В еврейском фольклоре, в частности в сборнике «Маасе Йерушалми» (средневековые иерусалимские сказания, рукописи 14-15 веков, изданные Моше Гастером в 1924 году) и в более поздних хасидских историях, собранных в «Шивхей Ха-Бешт» (составленном Довом Бером из Линица в 1814-1815 годах, глава 47, где упоминаются традиции о мастерах древности), Хурам иногда изображается как мастер, чьи изделия обладали сверхъестественной точностью, связывая его с традицией божественного вдохновения. В «Сиппурей Маасийот» (сказки рабби Нахмана из Брацлава, 1816 год, история «Премудрый и простец») прослеживаются мотивы, которые косвенно можно связать с образом мастера-ремесленника, подобного Хураму.

В масонской традиции он трансформировался в Хирама Абиффа с драматической легендой о его убийстве, хотя эта интерпретация не имеет корней в иудаизме.

Символически Хурам воплощает идеал сотрудничества между народами в служении Всевышнему, отражая универсализм эпохи Соломона. Его способность сочетать финикийское техническое мастерство с пониманием потребностей израильского культа представляет модель межкультурного диалога и взаимообогащения.

Таким образом, несмотря на скудость прямых упоминаний, Хурам Аби предстает как многогранная фигура, соединяющая историческую достоверность и символическое значение. Его вклад в создание Храма Соломона делает его важной, хотя и часто недооцененной фигурой в истории иудаизма и ближневосточной культуры.
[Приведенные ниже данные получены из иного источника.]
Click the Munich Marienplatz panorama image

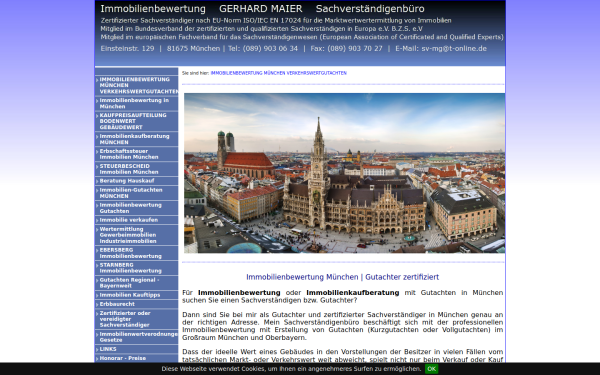pos(344,173)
Разнообразие источников, от Танаха до каббалистических текстов, создает многослойный образ мастера, чье искусство стало мостом между материальным и духовным мирами, между человеческим творчеством и божественным замыслом.
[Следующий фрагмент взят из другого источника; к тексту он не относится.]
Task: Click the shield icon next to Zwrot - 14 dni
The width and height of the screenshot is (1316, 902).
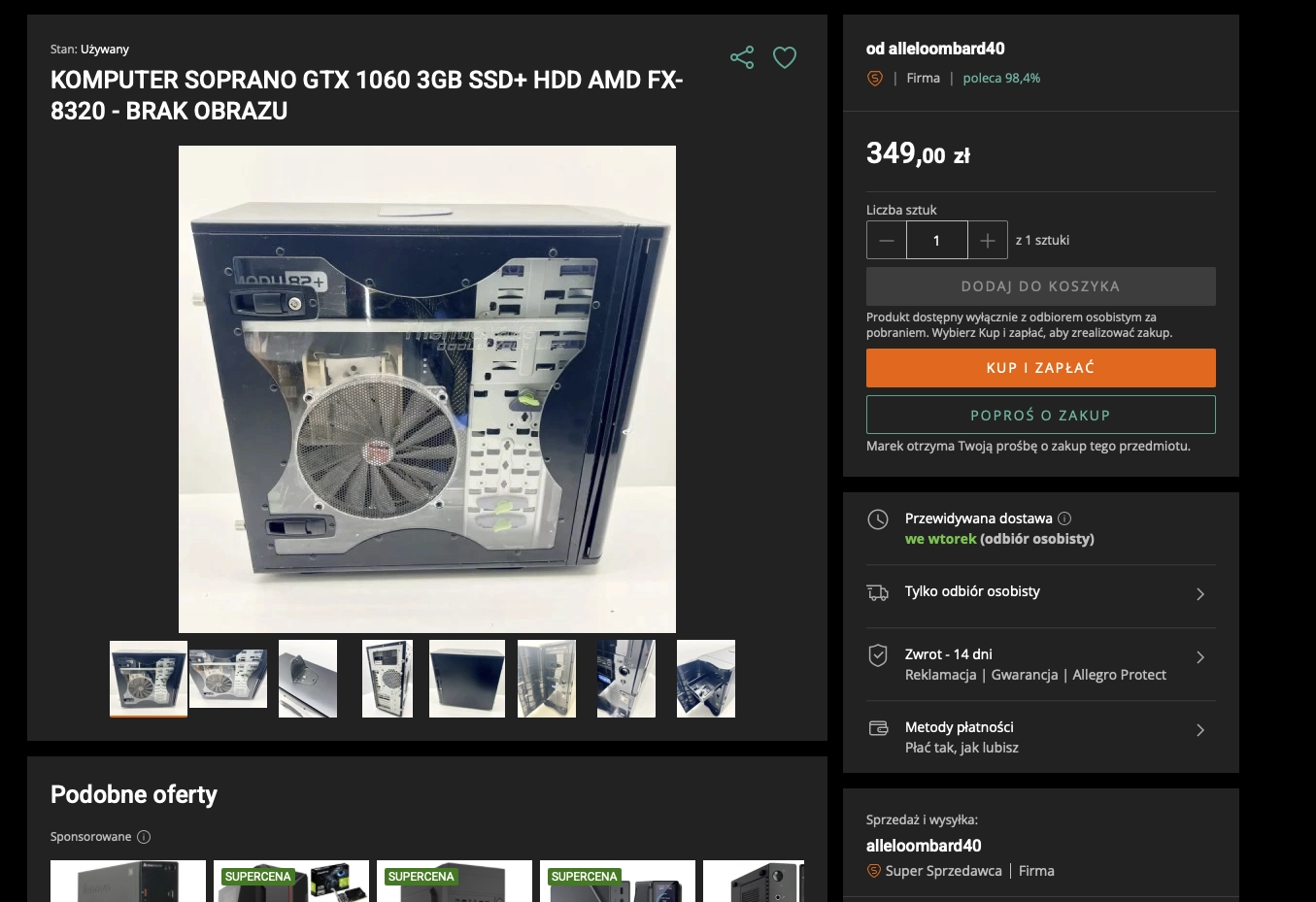Action: [878, 655]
Завершая наше исследование фигуры Хурама Аби, мы словно выходим из древнего лабиринта текстов с драгоценной мозаикой фрагментов, из которых складывается образ этого выдающегося мастера. Подобно тому, как он сам соединял разрозненные элементы в гармоничное целое храмовых сооружений, мы попытались собрать воедино упоминания о нем из различных слоев иудейской традиции, чтобы восстановить его исторический и духовный облик.
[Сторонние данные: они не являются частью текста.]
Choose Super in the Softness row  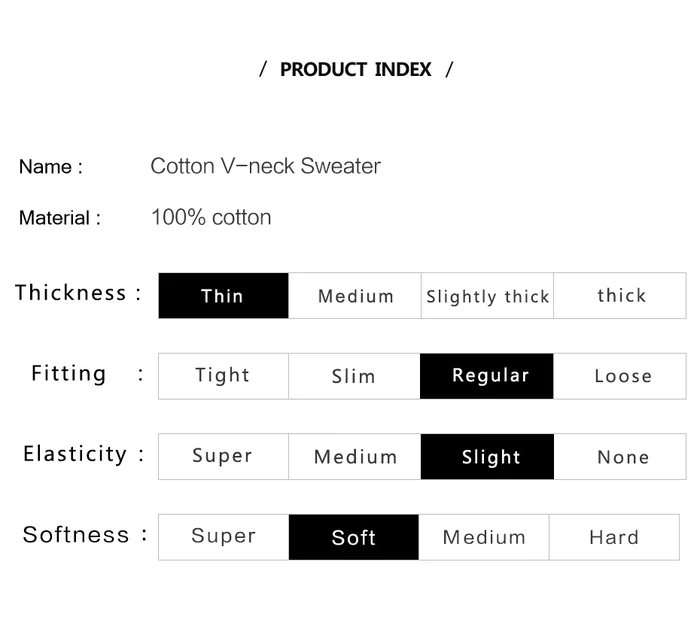[x=223, y=537]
То, что в масонской традиции превратилось в целостный и драматический нарратив о Хираме Абиффе, в исходной иудейской литературе предстает как россыпь отдельных упоминаний, намеков и толкований. И все же именно эта разнородность источников позволяет увидеть многогранность его образа: от исторического ремесленника, существовавшего в конкретную эпоху и создавшего реальные артефакты, до мистического символа, связывающего земное и небесное, человеческое искусство и божественное творчество.

Удивительно, как фигура, упомянутая в Танахе лишь мимоходом, обрела такое значение в последующих традициях. Это свидетельствует о глубинной человеческой потребности в символах мастерства, преданности своему делу и сакрального знания. В иудейской традиции Хурам остается примером того, как человеческое умение может служить высшей цели; в масонской — он становится архетипом посвященного мастера, хранящего знание даже перед лицом смерти.

Возможно, подлинное значение Хурама Аби в том и состоит, что его образ открыт для интерпретаций, каждая из которых отражает духовные поиски своей эпохи. Подобно тому, как созданные им храмовые предметы служили проводниками между человеком и божественным, сам его образ стал каналом, через который каждое поколение может по-своему осмыслить отношения между ремеслом и искусством, материей и духом, человеческим творчеством и божественным замыслом.

Мы начали наш путь с вопроса о том, кем был Хурам Аби для масонской традиции и что можно узнать о нем из оригинальных источников. Завершая его, мы видим, что эти два образа — масонский Хирам Абифф и библейско-иудейский Хурам Аби — не противоречат, а дополняют друг друга, создавая поразительно богатый символ человеческого гения, способного воплощать вечное во временном, духовное в материальном, и превращать простой металл в произведение искусства, служащее высшим целям.